--- START OF Material shown ---

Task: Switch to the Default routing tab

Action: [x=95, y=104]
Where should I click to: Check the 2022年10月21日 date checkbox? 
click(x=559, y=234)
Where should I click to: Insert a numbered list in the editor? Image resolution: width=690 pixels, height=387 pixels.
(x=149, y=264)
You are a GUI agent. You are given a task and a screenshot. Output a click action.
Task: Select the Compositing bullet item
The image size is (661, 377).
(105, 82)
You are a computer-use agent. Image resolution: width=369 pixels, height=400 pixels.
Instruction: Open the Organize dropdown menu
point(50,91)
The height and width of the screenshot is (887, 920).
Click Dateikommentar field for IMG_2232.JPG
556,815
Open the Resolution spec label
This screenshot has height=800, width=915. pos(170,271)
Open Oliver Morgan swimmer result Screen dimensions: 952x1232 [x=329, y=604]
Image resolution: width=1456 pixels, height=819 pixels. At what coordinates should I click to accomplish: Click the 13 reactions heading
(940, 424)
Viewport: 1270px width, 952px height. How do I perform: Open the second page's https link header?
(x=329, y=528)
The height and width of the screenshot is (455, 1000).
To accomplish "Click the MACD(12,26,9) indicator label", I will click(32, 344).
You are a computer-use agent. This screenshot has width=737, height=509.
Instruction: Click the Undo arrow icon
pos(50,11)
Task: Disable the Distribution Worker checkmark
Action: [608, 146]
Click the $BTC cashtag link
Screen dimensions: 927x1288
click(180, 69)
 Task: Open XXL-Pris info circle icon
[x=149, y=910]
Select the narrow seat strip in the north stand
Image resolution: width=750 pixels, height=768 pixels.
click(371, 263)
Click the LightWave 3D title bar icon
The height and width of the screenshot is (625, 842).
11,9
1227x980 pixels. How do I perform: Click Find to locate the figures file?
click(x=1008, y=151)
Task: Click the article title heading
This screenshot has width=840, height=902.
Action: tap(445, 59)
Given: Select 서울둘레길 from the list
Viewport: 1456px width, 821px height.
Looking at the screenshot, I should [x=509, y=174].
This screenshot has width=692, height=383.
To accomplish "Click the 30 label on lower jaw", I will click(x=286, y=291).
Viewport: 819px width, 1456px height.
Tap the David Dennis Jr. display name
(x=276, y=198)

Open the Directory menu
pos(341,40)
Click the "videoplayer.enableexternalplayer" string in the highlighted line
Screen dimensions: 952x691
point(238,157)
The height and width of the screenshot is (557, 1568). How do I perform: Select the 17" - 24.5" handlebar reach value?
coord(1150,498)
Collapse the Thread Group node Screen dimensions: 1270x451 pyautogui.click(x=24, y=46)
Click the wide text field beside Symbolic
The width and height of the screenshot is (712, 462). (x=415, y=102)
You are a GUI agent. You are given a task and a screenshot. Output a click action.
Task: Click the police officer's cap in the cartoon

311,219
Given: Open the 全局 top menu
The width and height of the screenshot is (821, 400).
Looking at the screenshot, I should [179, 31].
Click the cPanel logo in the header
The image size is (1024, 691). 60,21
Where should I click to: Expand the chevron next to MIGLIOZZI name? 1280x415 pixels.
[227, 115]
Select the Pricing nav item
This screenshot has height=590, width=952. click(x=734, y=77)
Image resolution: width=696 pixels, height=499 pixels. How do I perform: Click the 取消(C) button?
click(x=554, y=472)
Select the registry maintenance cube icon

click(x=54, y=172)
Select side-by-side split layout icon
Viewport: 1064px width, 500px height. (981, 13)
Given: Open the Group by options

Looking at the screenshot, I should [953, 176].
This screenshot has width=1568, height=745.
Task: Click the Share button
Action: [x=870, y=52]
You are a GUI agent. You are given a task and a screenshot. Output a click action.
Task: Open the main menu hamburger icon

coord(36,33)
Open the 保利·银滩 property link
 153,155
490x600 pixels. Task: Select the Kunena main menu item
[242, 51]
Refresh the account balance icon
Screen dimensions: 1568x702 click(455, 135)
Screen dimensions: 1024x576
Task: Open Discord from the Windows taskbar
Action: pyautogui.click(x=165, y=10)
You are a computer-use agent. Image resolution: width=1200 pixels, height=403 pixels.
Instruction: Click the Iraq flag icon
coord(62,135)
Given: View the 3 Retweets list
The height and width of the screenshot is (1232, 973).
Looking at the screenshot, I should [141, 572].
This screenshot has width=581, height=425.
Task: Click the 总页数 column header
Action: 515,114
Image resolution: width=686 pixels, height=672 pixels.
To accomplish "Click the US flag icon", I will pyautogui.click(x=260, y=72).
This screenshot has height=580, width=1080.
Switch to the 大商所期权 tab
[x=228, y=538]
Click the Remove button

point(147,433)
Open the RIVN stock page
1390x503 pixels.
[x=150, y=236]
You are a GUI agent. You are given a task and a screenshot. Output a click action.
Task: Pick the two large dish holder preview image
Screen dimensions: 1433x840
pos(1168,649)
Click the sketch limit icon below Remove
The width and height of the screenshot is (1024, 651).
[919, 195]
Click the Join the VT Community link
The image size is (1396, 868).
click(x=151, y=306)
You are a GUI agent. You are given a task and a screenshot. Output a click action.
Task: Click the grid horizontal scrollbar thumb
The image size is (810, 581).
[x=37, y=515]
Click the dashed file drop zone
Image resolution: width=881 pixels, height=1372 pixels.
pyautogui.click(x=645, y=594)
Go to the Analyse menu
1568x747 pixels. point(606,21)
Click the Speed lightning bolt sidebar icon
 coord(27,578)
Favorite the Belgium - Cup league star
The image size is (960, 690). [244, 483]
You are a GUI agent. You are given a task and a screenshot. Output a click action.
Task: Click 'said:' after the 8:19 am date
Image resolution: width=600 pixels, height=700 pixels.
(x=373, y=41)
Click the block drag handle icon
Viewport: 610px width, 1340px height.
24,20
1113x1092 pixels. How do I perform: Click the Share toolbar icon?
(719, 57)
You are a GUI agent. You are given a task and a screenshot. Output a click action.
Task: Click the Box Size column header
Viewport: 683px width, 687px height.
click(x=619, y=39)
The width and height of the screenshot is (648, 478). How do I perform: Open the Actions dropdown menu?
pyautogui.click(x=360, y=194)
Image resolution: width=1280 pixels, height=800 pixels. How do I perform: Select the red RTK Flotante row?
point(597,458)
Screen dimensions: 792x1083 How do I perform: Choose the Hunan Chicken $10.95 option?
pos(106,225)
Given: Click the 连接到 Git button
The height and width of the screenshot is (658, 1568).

--- END OF Material shown ---

* _Directive_: Convert every line of the data above into a Markdown table with the columns "Row" and "Line," numbering the rows in order and leaving out blank lines.

* _Answer to the task_:
| Row | Line |
|---|---|
| 1 | Task: Switch to the Default routing tab |
| 2 | Action: [x=95, y=104] |
| 3 | Where should I click to: Check the 2022年10月21日 date checkbox?  |
| 4 | click(x=559, y=234) |
| 5 | Where should I click to: Insert a numbered list in the editor? Image resolution: width=690 pixels, height=387 pixels. |
| 6 | (x=149, y=264) |
| 7 | You are a GUI agent. You are given a task and a screenshot. Output a click action. |
| 8 | Task: Select the Compositing bullet item |
| 9 | The image size is (661, 377). |
| 10 | (105, 82) |
| 11 | You are a computer-use agent. Image resolution: width=369 pixels, height=400 pixels. |
| 12 | Instruction: Open the Organize dropdown menu |
| 13 | point(50,91) |
| 14 | The height and width of the screenshot is (887, 920). |
| 15 | Click Dateikommentar field for IMG_2232.JPG |
| 16 | 556,815 |
| 17 | Open the Resolution spec label |
| 18 | This screenshot has height=800, width=915. pos(170,271) |
| 19 | Open Oliver Morgan swimmer result Screen dimensions: 952x1232 [x=329, y=604] |
| 20 | Image resolution: width=1456 pixels, height=819 pixels. At what coordinates should I click to accomplish: Click the 13 reactions heading |
| 21 | (940, 424) |
| 22 | Viewport: 1270px width, 952px height. How do I perform: Open the second page's https link header? |
| 23 | (x=329, y=528) |
| 24 | The height and width of the screenshot is (455, 1000). |
| 25 | To accomplish "Click the MACD(12,26,9) indicator label", I will click(32, 344). |
| 26 | You are a computer-use agent. This screenshot has width=737, height=509. |
| 27 | Instruction: Click the Undo arrow icon |
| 28 | pos(50,11) |
| 29 | Task: Disable the Distribution Worker checkmark |
| 30 | Action: [608, 146] |
| 31 | Click the $BTC cashtag link |
| 32 | Screen dimensions: 927x1288 |
| 33 | click(180, 69) |
| 34 |  Task: Open XXL-Pris info circle icon |
| 35 | [x=149, y=910] |
| 36 | Select the narrow seat strip in the north stand |
| 37 | Image resolution: width=750 pixels, height=768 pixels. |
| 38 | click(371, 263) |
| 39 | Click the LightWave 3D title bar icon |
| 40 | The height and width of the screenshot is (625, 842). |
| 41 | 11,9 |
| 42 | 1227x980 pixels. How do I perform: Click Find to locate the figures file? |
| 43 | click(x=1008, y=151) |
| 44 | Task: Click the article title heading |
| 45 | This screenshot has width=840, height=902. |
| 46 | Action: tap(445, 59) |
| 47 | Given: Select 서울둘레길 from the list |
| 48 | Viewport: 1456px width, 821px height. |
| 49 | Looking at the screenshot, I should [x=509, y=174]. |
| 50 | This screenshot has width=692, height=383. |
| 51 | To accomplish "Click the 30 label on lower jaw", I will click(x=286, y=291). |
| 52 | Viewport: 819px width, 1456px height. |
| 53 | Tap the David Dennis Jr. display name |
| 54 | (x=276, y=198) |
| 55 | Open the Directory menu |
| 56 | pos(341,40) |
| 57 | Click the "videoplayer.enableexternalplayer" string in the highlighted line |
| 58 | Screen dimensions: 952x691 |
| 59 | point(238,157) |
| 60 | The height and width of the screenshot is (557, 1568). How do I perform: Select the 17" - 24.5" handlebar reach value? |
| 61 | coord(1150,498) |
| 62 | Collapse the Thread Group node Screen dimensions: 1270x451 pyautogui.click(x=24, y=46) |
| 63 | Click the wide text field beside Symbolic |
| 64 | The width and height of the screenshot is (712, 462). (x=415, y=102) |
| 65 | You are a GUI agent. You are given a task and a screenshot. Output a click action. |
| 66 | Task: Click the police officer's cap in the cartoon |
| 67 | 311,219 |
| 68 | Given: Open the 全局 top menu |
| 69 | The width and height of the screenshot is (821, 400). |
| 70 | Looking at the screenshot, I should [179, 31]. |
| 71 | Click the cPanel logo in the header |
| 72 | The image size is (1024, 691). 60,21 |
| 73 | Where should I click to: Expand the chevron next to MIGLIOZZI name? 1280x415 pixels. |
| 74 | [227, 115] |
| 75 | Select the Pricing nav item |
| 76 | This screenshot has height=590, width=952. click(x=734, y=77) |
| 77 | Image resolution: width=696 pixels, height=499 pixels. How do I perform: Click the 取消(C) button? |
| 78 | click(x=554, y=472) |
| 79 | Select the registry maintenance cube icon |
| 80 | click(x=54, y=172) |
| 81 | Select side-by-side split layout icon |
| 82 | Viewport: 1064px width, 500px height. (981, 13) |
| 83 | Given: Open the Group by options |
| 84 | Looking at the screenshot, I should [953, 176]. |
| 85 | This screenshot has width=1568, height=745. |
| 86 | Task: Click the Share button |
| 87 | Action: [x=870, y=52] |
| 88 | You are a GUI agent. You are given a task and a screenshot. Output a click action. |
| 89 | Task: Open the main menu hamburger icon |
| 90 | coord(36,33) |
| 91 | Open the 保利·银滩 property link |
| 92 |  153,155 |
| 93 | 490x600 pixels. Task: Select the Kunena main menu item |
| 94 | [242, 51] |
| 95 | Refresh the account balance icon |
| 96 | Screen dimensions: 1568x702 click(455, 135) |
| 97 | Screen dimensions: 1024x576 |
| 98 | Task: Open Discord from the Windows taskbar |
| 99 | Action: pyautogui.click(x=165, y=10) |
| 100 | You are a computer-use agent. Image resolution: width=1200 pixels, height=403 pixels. |
| 101 | Instruction: Click the Iraq flag icon |
| 102 | coord(62,135) |
| 103 | Given: View the 3 Retweets list |
| 104 | The height and width of the screenshot is (1232, 973). |
| 105 | Looking at the screenshot, I should [141, 572]. |
| 106 | This screenshot has width=581, height=425. |
| 107 | Task: Click the 总页数 column header |
| 108 | Action: 515,114 |
| 109 | Image resolution: width=686 pixels, height=672 pixels. |
| 110 | To accomplish "Click the US flag icon", I will pyautogui.click(x=260, y=72). |
| 111 | This screenshot has height=580, width=1080. |
| 112 | Switch to the 大商所期权 tab |
| 113 | [x=228, y=538] |
| 114 | Click the Remove button |
| 115 | point(147,433) |
| 116 | Open the RIVN stock page |
| 117 | 1390x503 pixels. |
| 118 | [x=150, y=236] |
| 119 | You are a GUI agent. You are given a task and a screenshot. Output a click action. |
| 120 | Task: Pick the two large dish holder preview image |
| 121 | Screen dimensions: 1433x840 |
| 122 | pos(1168,649) |
| 123 | Click the sketch limit icon below Remove |
| 124 | The width and height of the screenshot is (1024, 651). |
| 125 | [919, 195] |
| 126 | Click the Join the VT Community link |
| 127 | The image size is (1396, 868). |
| 128 | click(x=151, y=306) |
| 129 | You are a GUI agent. You are given a task and a screenshot. Output a click action. |
| 130 | Task: Click the grid horizontal scrollbar thumb |
| 131 | The image size is (810, 581). |
| 132 | [x=37, y=515] |
| 133 | Click the dashed file drop zone |
| 134 | Image resolution: width=881 pixels, height=1372 pixels. |
| 135 | pyautogui.click(x=645, y=594) |
| 136 | Go to the Analyse menu |
| 137 | 1568x747 pixels. point(606,21) |
| 138 | Click the Speed lightning bolt sidebar icon |
| 139 |  coord(27,578) |
| 140 | Favorite the Belgium - Cup league star |
| 141 | The image size is (960, 690). [244, 483] |
| 142 | You are a GUI agent. You are given a task and a screenshot. Output a click action. |
| 143 | Task: Click 'said:' after the 8:19 am date |
| 144 | Image resolution: width=600 pixels, height=700 pixels. |
| 145 | (x=373, y=41) |
| 146 | Click the block drag handle icon |
| 147 | Viewport: 610px width, 1340px height. |
| 148 | 24,20 |
| 149 | 1113x1092 pixels. How do I perform: Click the Share toolbar icon? |
| 150 | (719, 57) |
| 151 | You are a GUI agent. You are given a task and a screenshot. Output a click action. |
| 152 | Task: Click the Box Size column header |
| 153 | Viewport: 683px width, 687px height. |
| 154 | click(x=619, y=39) |
| 155 | The width and height of the screenshot is (648, 478). How do I perform: Open the Actions dropdown menu? |
| 156 | pyautogui.click(x=360, y=194) |
| 157 | Image resolution: width=1280 pixels, height=800 pixels. How do I perform: Select the red RTK Flotante row? |
| 158 | point(597,458) |
| 159 | Screen dimensions: 792x1083 How do I perform: Choose the Hunan Chicken $10.95 option? |
| 160 | pos(106,225) |
| 161 | Given: Click the 连接到 Git button |
| 162 | The height and width of the screenshot is (658, 1568). |